Stated goal =
Update the data beginning at the line that contains "You are a computer-use" and stopping after the line that contains "point(53,83)", changing "green" to "blue" and keeping all else unchanged. Return only those lines, and leave the pictures out.

:: Records for the task

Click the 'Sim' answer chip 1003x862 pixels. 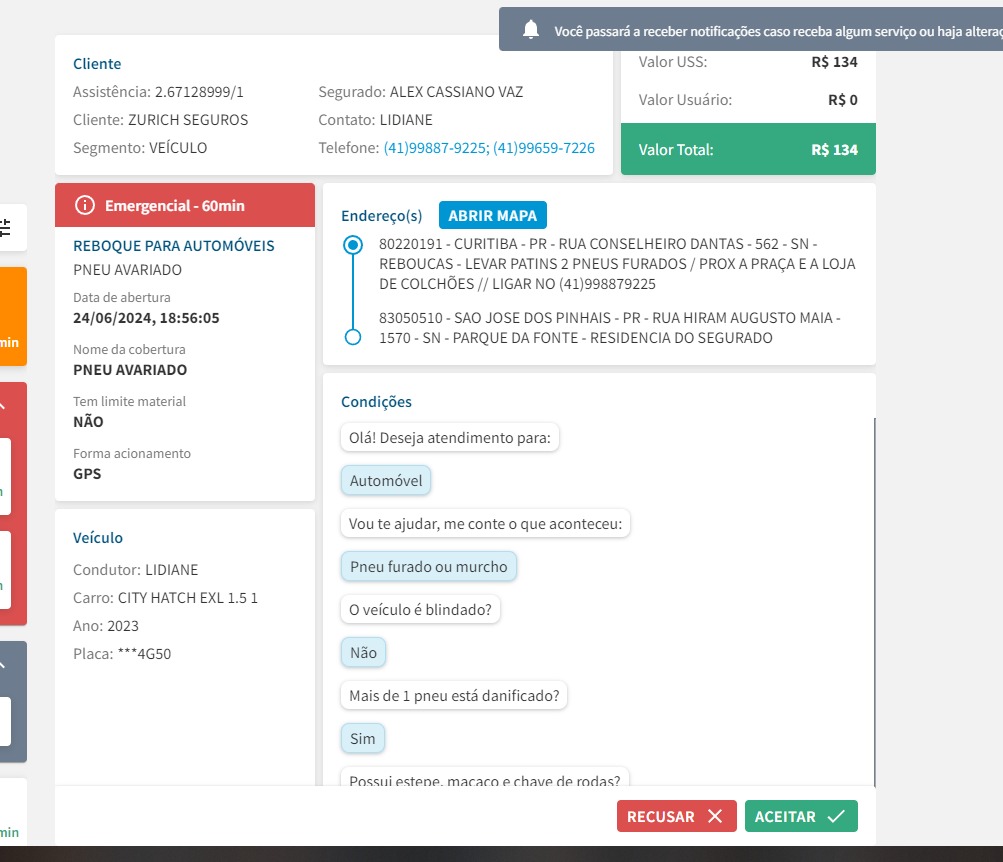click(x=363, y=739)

::::
:: Records for the task

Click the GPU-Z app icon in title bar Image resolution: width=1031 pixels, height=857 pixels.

::::
:: Records for the task

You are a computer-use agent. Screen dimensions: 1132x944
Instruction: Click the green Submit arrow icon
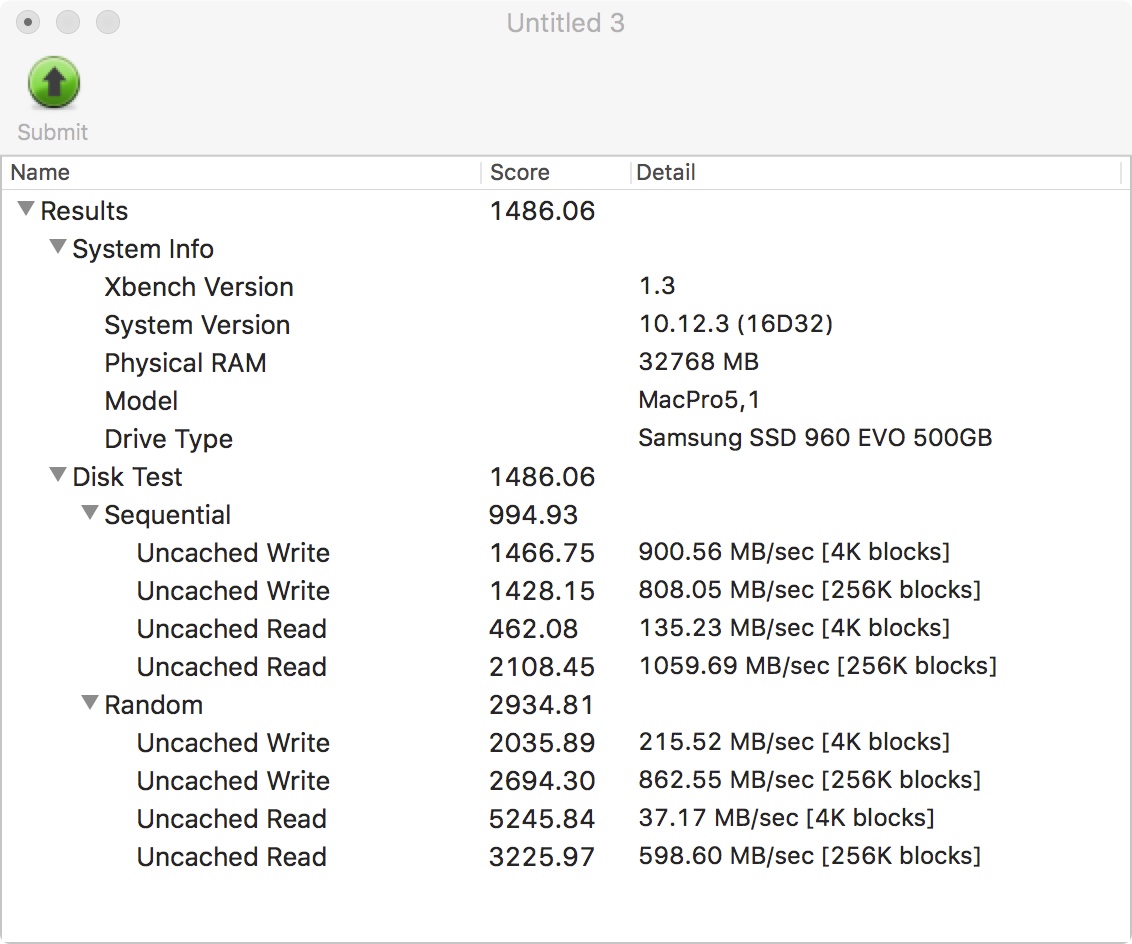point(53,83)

::::

Solution to the problem =
You are a computer-use agent. Screen dimensions: 1132x944
Instruction: Click the blue Submit arrow icon
point(53,83)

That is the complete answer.